Monday, March 14, 2016

The Arrival of Spring

I realize I am seven days early to pronounce the arrival of spring. However, two things happened yesterday that are definite signs of its arrival: Daylight Savings Time and the bottom went out of Central Iowa's gravel roads. If you are city folk you are probably puzzled by what I mean. Consider yourself fortunate to not have experienced the spring phenomenon.

I laid in bed last night wondering why I couldn't get to sleep. I'm one of the lucky ones who never has a problem going to sleep or staying asleep; except when my internal clock has been messed with. Last night I tossed and turned for at least two hours before I fell asleep because my body wasn't used to the Daylight Savings Time yet. "Fall back, spring ahead" meant the loss of an hour yesterday at 2 a.m. It means I am typing this in the dark at 7 a.m. but it will be light outside when you get off work and beyond. I used to despise getting out of work at 5 p.m. when it was already dark out. All winter I am ready to go to bed as soon as it gets dark. Now I must adjust to the dark mornings, for awhile. The days are getting longer, thankfully, and there will be more daylight to go around.

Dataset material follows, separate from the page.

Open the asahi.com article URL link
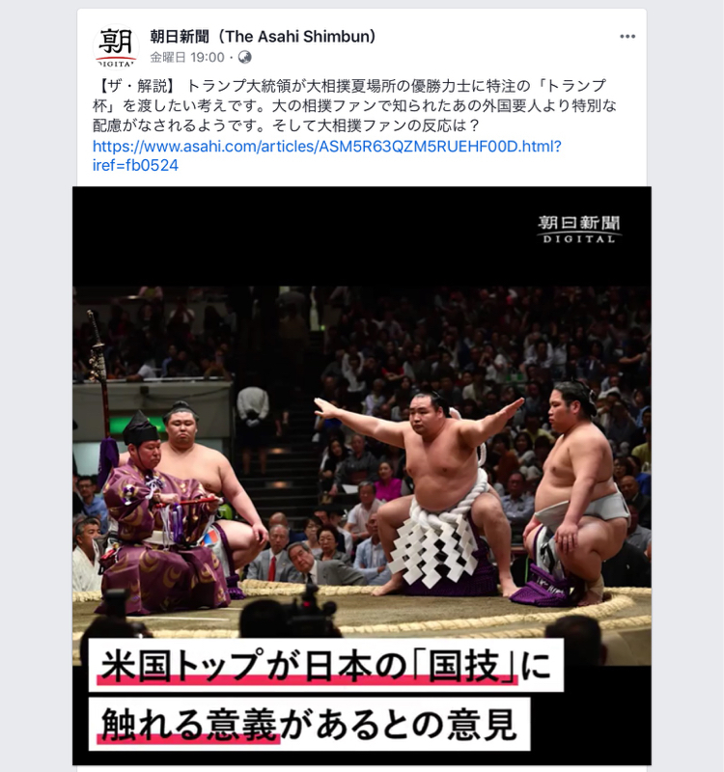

Yesterday was also when the bottom went out of our county gravel roads. I, too, would have been oblivious to this event if it wasn't that our church lives down two miles of gravel. It was a muddy mess because the frost came out of the ground and caused the roads to become treacherous pits of mucky, muddy messes. Of course with lots of cars going down the road it just got worse and worse to the point of wondering if we would sink in and disappear. When the roads get like this you feel like there is no controlling where you drive. The mud pulls your car into the ruts and shakes you side to side while you try to keep moving forward. The scary part is meeting traffic going the opposite direction because the sides of the road are so soft that there isn't room for both cars to travel. Fortunately, I don't know of anyone who got stuck yesterday, though many used four-wheel drive.

We are so spoiled by our paved roads that we forget that just fifty years ago most of the roads were like this. One of my sisters got married on March 1, 58 years ago. The most common memory of that day that folks retell is the mess the roads were in. I believe there was a lot of pulling cars out of the mud that day. I'll be giving thanks for every paved road I travel on today and hope that those who live on gravel roads have four-wheel drive and patience.

"Like a muddied spring or a polluted well is a righteous man who gives way to the wicked" (Proverbs 25:26 NIV).